De rol van AI-officer
Sinds kort heeft Paul een nieuwe rol: AI-officer binnen ILT. Die rol is speciaal in het leven geroepen vanwege de AI-verordening en de snelle technologische ontwikkelingen. “Ik ga over het opzetten van kaders, maar ook over het stimuleren van verantwoord gebruik. Want het gaat niet alleen om het inrichten van processen en het maken van regels, maar ook over het omarmen van technische mogelijkheden.”
Mogen we je een aantal vragen stellen over het FIB jaarbericht? Klik dan hier.

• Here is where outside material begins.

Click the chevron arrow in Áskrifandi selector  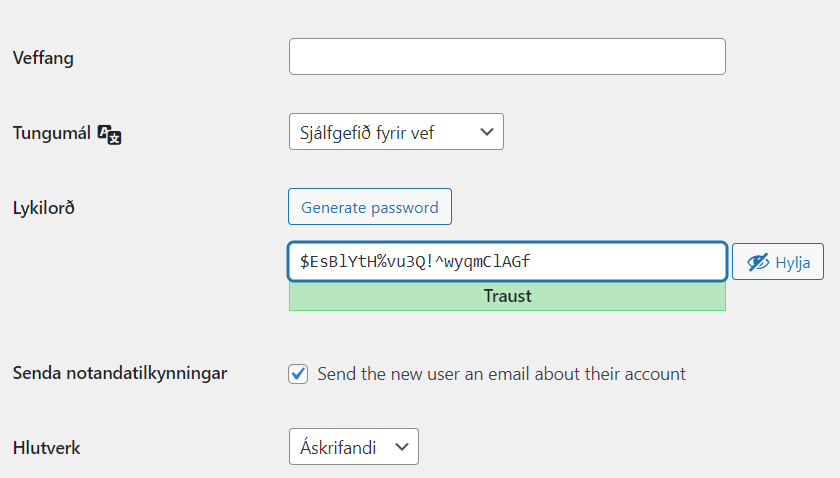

Hij noemt twee veelbelovende voorbeelden: “We experimenteren met kleinere taalmodellen die veel minder energie verbruiken – dat is interessant gezien onze duurzaamheidsdoelen. En we ontwikkelen algoritmes waarbij het voorkomen van ongewenste ‘bias’ al in het ontwerp ingebouwd is.”
Samen verder
De samenwerking tussen beleid en praktijk is cruciaal. “Wij kunnen als CDIB alleen goed beleid maken als we weten wat er speelt bij degenen die met AI werken,” benadrukt Bram. “En andersom kan Paul met ons beleid makkelijker collega’s overtuigen van de juiste aanpak.” Paul knikt: “Het is fijn dat we korte lijnen hebben. Want als beleid en praktijk samenwerken, kunnen we AI echt verantwoord inzetten.” Of, zoals Bram het mooi samenvat: “In je eentje ga je sneller, maar samen kom je verder. En bij AI is dat belangrijker dan ooit.”